By comparison, the hot springs were terrible. After we said goodbye to the school group, we paid a visit to these hot pools. It was all included in our package so we felt as though we had to go, even if it didn’t look that appealing. The area stank because of all the sulphur in the water, this was the cause for the waters temperature. Each section was divided into 4 tubs, and you had to fill them yourselves. I’d say each tub was roughly 4 feet deep, and there were only two taps to fill it with. You can imagine how long it would take to fill. Sarah was the most keen out of us to get in. She gave up filling it after a while, and sat in all of 1 foot of water. I only hung my feet over the edge, as we decided not to stay for long. I waited for the girls to get dried and dressed. During which time I witnessed a small jumping spider, I snapped it on camera, then the girls were ready to go.
• We found Johnny sleeping in the minibus, and felt bad after waking him up as we think he felt embarrassed. It was 4:30pm when we left, we thought it was best to get back as early as possibly, because at that point we believed we might be able to get a flight sorted for the evening. Our new plan was to fly back to KL, catch another flight over to Kota Bahru, then ride a boat from the jetty to the Perhentian islands.
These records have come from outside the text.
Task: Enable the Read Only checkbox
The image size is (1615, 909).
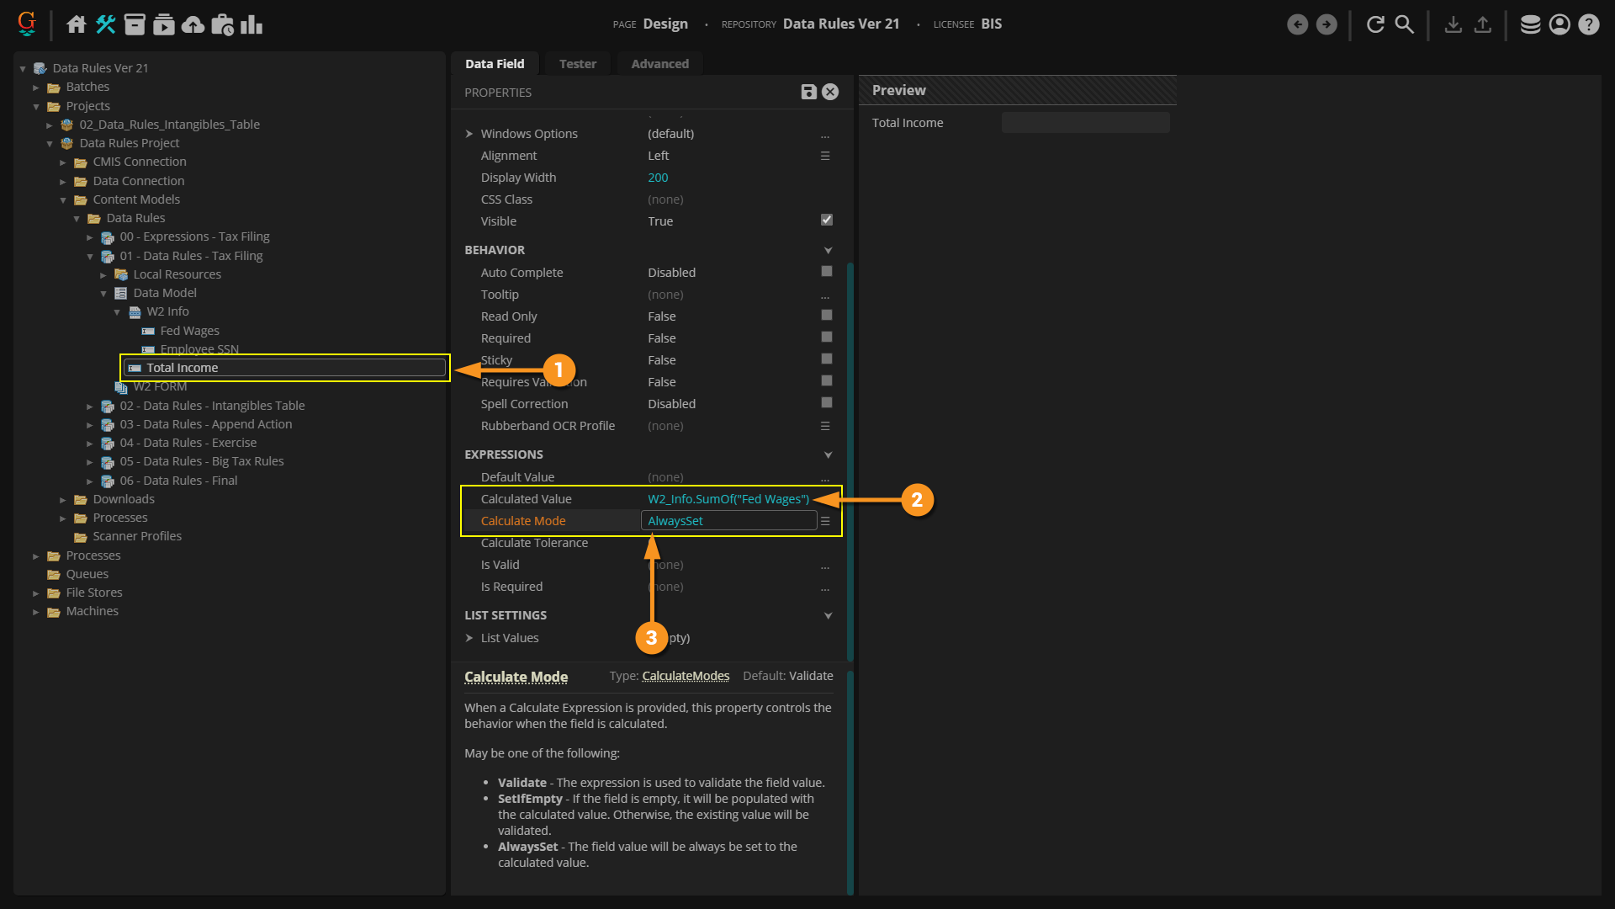Action: pyautogui.click(x=826, y=315)
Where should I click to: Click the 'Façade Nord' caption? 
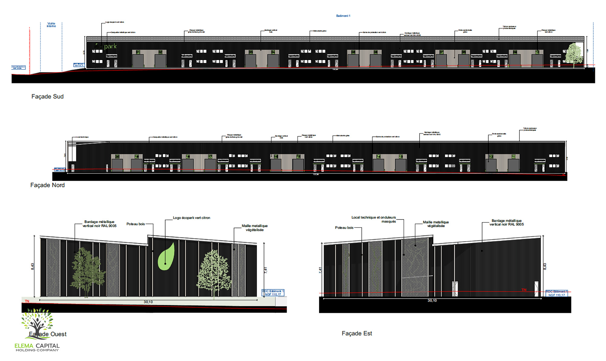(48, 185)
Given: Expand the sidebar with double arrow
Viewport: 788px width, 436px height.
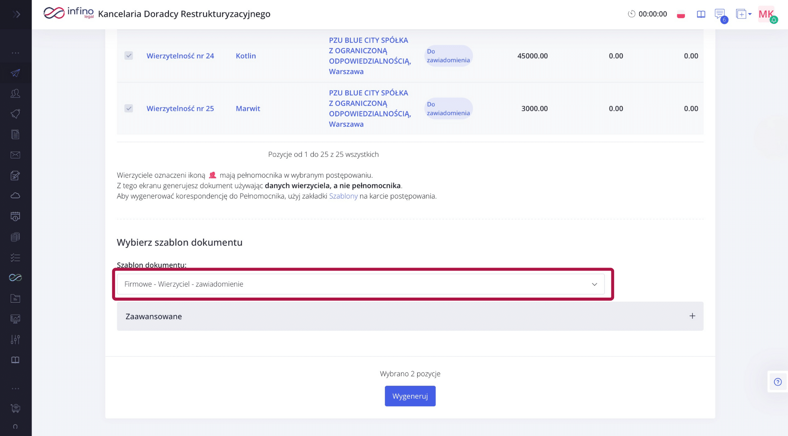Looking at the screenshot, I should (16, 14).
But given the way our luck had panned out so far, we weren’t holding our breaths.
• The return journey appeared to take a lot longer than earlier. But it didn’t matter, as we got to see the most phenomenal sunset any of us had ever seen. Because we were descending from a high altitude with sheer drops to our sides, (at points) we could see a purple sky with a rich orange ball shinning over all the patchwork fields. Unfortunately there wasn’t anywhere safe to stop at the time to take pictures of it. We had to settle for an image of trees and road side, but as you can see in the picture at the bottom, the sky was still just as immense.
• Johnny told us, before he left us, that he worked for a hotel around the corner called Hotel Sixty3. He went on to explain that they were good for cheap day trips, and should we want to do another we should visit them. It was dark when we reached the main town, and the time had just gone 7pm. Sadly we couldn’t check back into the hostel we left earlier that morning, and ended up staying in a rival hostel next door. The rooms were just as hectic (crammed wall to wall with 4 bunk beds), we dumped the bags, and went in search of food.
• There were two food markets, a Malaysian one which specialised in seafood, and a Filipino one that had all sorts. Including fruit! We purchased a couple melon sets during our visit, as well as 10 ringgit worth of mango steams. We decided in the end that we’d return to the Malaysian food market for tea. However, after being warned (by a guy at our last hostel) that 4 travellers died from eating a certain fish, we played it safe. We chose the vegetable and steamed rice dish, as who ever heard of a vegetable killing someone! It was pretty plain, afterwards we returned to our hostel to sort out the new escape plan.
• Arghhhhhhh, why would nothing work!!!!! The mango steams we purchased were all stale, bar 1 or 2. The melons didn’t taste too great either, then finally, the flights we attempted to book weren’t working either. One of the 2 went through perfectly. We had a flight off the god forsaken spit of land to KL booked and paid for. But the follow up flight to Kong Bahru, for some unknown reason, wouldn’t accept our forms of payment. 4 times we attempted to pay for the bloody thing, each time it said the cards were rejected! Rachael had managed to pay for the first flight just fine, yet the second time AirAsia were having none of it. Even when I attempted to use my MasterCard. I guess their saying “for everything else, there’s MasterCard”, was a load of bull!! We gave up in the end, suggesting we try again in the morning. When hopefully, for the third time, this curse would well and truly go away.
• Back in the room Sarah used my phone to Skype her sister, which meant I was unable to type up my blog. I fell asleep on the bed and that’s the last thing I remember.